Pixel coordinate grounding data
----
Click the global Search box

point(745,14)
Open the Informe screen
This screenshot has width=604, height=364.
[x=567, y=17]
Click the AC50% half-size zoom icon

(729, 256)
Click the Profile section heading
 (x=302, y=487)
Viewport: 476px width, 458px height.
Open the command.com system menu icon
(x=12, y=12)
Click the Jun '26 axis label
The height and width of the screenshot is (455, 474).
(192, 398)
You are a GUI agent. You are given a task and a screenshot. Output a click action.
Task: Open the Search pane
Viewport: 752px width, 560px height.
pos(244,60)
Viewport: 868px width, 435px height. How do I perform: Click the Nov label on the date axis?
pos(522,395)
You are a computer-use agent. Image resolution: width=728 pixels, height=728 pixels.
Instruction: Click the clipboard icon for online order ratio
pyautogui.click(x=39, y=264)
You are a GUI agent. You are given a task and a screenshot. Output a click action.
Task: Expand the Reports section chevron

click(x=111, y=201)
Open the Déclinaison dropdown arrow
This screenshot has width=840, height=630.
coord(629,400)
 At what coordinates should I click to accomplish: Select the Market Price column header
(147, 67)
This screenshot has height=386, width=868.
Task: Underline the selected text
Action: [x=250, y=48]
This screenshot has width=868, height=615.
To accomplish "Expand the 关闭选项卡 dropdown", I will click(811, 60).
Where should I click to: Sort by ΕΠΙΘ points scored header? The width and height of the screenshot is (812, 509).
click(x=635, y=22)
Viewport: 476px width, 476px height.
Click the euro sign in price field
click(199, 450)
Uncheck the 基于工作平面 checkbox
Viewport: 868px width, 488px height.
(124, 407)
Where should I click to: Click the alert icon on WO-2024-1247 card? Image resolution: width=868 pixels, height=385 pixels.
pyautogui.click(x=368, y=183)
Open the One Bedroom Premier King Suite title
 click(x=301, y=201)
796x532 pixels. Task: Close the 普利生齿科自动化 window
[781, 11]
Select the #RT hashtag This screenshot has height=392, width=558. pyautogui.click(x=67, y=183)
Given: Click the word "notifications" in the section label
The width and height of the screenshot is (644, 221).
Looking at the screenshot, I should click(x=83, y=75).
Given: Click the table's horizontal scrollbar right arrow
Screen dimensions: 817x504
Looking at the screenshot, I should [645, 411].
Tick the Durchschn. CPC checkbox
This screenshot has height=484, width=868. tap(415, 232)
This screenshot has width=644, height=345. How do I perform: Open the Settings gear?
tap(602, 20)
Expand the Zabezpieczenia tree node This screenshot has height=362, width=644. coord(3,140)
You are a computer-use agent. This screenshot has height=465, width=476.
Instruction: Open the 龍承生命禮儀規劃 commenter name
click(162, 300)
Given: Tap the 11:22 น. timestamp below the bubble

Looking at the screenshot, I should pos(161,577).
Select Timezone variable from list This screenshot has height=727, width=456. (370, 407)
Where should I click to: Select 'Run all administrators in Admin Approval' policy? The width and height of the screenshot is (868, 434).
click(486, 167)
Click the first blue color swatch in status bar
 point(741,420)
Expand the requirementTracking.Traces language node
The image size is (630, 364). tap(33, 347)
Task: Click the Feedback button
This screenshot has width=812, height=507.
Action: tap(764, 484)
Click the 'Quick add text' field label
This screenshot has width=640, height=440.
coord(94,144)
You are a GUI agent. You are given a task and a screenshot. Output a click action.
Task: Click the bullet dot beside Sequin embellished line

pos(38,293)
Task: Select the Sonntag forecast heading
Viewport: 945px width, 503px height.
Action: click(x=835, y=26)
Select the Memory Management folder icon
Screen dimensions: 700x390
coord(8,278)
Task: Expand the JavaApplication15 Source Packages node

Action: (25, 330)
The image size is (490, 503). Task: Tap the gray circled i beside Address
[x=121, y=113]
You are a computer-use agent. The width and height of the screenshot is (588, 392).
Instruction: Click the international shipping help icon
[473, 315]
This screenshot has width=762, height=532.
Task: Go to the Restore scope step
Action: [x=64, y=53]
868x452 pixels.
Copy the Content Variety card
----
YOUR ASSIGNMENT:
Give back all of the data above without any alteration.

TASK ANSWER:
Click the global Search box

point(745,14)
Open the Informe screen
This screenshot has width=604, height=364.
[x=567, y=17]
Click the AC50% half-size zoom icon

(729, 256)
Click the Profile section heading
 (x=302, y=487)
Viewport: 476px width, 458px height.
Open the command.com system menu icon
(x=12, y=12)
Click the Jun '26 axis label
The height and width of the screenshot is (455, 474).
(192, 398)
You are a GUI agent. You are given a task and a screenshot. Output a click action.
Task: Open the Search pane
Viewport: 752px width, 560px height.
pos(244,60)
Viewport: 868px width, 435px height. How do I perform: Click the Nov label on the date axis?
pos(522,395)
You are a computer-use agent. Image resolution: width=728 pixels, height=728 pixels.
Instruction: Click the clipboard icon for online order ratio
pyautogui.click(x=39, y=264)
You are a GUI agent. You are given a task and a screenshot. Output a click action.
Task: Expand the Reports section chevron

click(x=111, y=201)
Open the Déclinaison dropdown arrow
This screenshot has width=840, height=630.
coord(629,400)
 At what coordinates should I click to accomplish: Select the Market Price column header
(147, 67)
This screenshot has height=386, width=868.
Task: Underline the selected text
Action: [x=250, y=48]
This screenshot has width=868, height=615.
To accomplish "Expand the 关闭选项卡 dropdown", I will click(811, 60).
Where should I click to: Sort by ΕΠΙΘ points scored header? The width and height of the screenshot is (812, 509).
click(x=635, y=22)
Viewport: 476px width, 476px height.
Click the euro sign in price field
click(199, 450)
Uncheck the 基于工作平面 checkbox
Viewport: 868px width, 488px height.
(124, 407)
Where should I click to: Click the alert icon on WO-2024-1247 card? Image resolution: width=868 pixels, height=385 pixels.
pyautogui.click(x=368, y=183)
Open the One Bedroom Premier King Suite title
 click(x=301, y=201)
796x532 pixels. Task: Close the 普利生齿科自动化 window
[781, 11]
Select the #RT hashtag This screenshot has height=392, width=558. pyautogui.click(x=67, y=183)
Given: Click the word "notifications" in the section label
The width and height of the screenshot is (644, 221).
Looking at the screenshot, I should click(x=83, y=75).
Given: Click the table's horizontal scrollbar right arrow
Screen dimensions: 817x504
Looking at the screenshot, I should [645, 411].
Tick the Durchschn. CPC checkbox
This screenshot has height=484, width=868. tap(415, 232)
This screenshot has width=644, height=345. How do I perform: Open the Settings gear?
tap(602, 20)
Expand the Zabezpieczenia tree node This screenshot has height=362, width=644. coord(3,140)
You are a computer-use agent. This screenshot has height=465, width=476.
Instruction: Open the 龍承生命禮儀規劃 commenter name
click(162, 300)
Given: Tap the 11:22 น. timestamp below the bubble

Looking at the screenshot, I should pos(161,577).
Select Timezone variable from list This screenshot has height=727, width=456. (370, 407)
Where should I click to: Select 'Run all administrators in Admin Approval' policy? The width and height of the screenshot is (868, 434).
click(486, 167)
Click the first blue color swatch in status bar
 point(741,420)
Expand the requirementTracking.Traces language node
The image size is (630, 364). tap(33, 347)
Task: Click the Feedback button
This screenshot has width=812, height=507.
Action: tap(764, 484)
Click the 'Quick add text' field label
This screenshot has width=640, height=440.
coord(94,144)
You are a GUI agent. You are given a task and a screenshot. Output a click action.
Task: Click the bullet dot beside Sequin embellished line

pos(38,293)
Task: Select the Sonntag forecast heading
Viewport: 945px width, 503px height.
Action: click(x=835, y=26)
Select the Memory Management folder icon
Screen dimensions: 700x390
coord(8,278)
Task: Expand the JavaApplication15 Source Packages node

Action: (25, 330)
The image size is (490, 503). Task: Tap the gray circled i beside Address
[x=121, y=113]
You are a computer-use agent. The width and height of the screenshot is (588, 392).
Instruction: Click the international shipping help icon
[473, 315]
This screenshot has width=762, height=532.
Task: Go to the Restore scope step
Action: [x=64, y=53]
868x452 pixels.
Copy the Content Variety card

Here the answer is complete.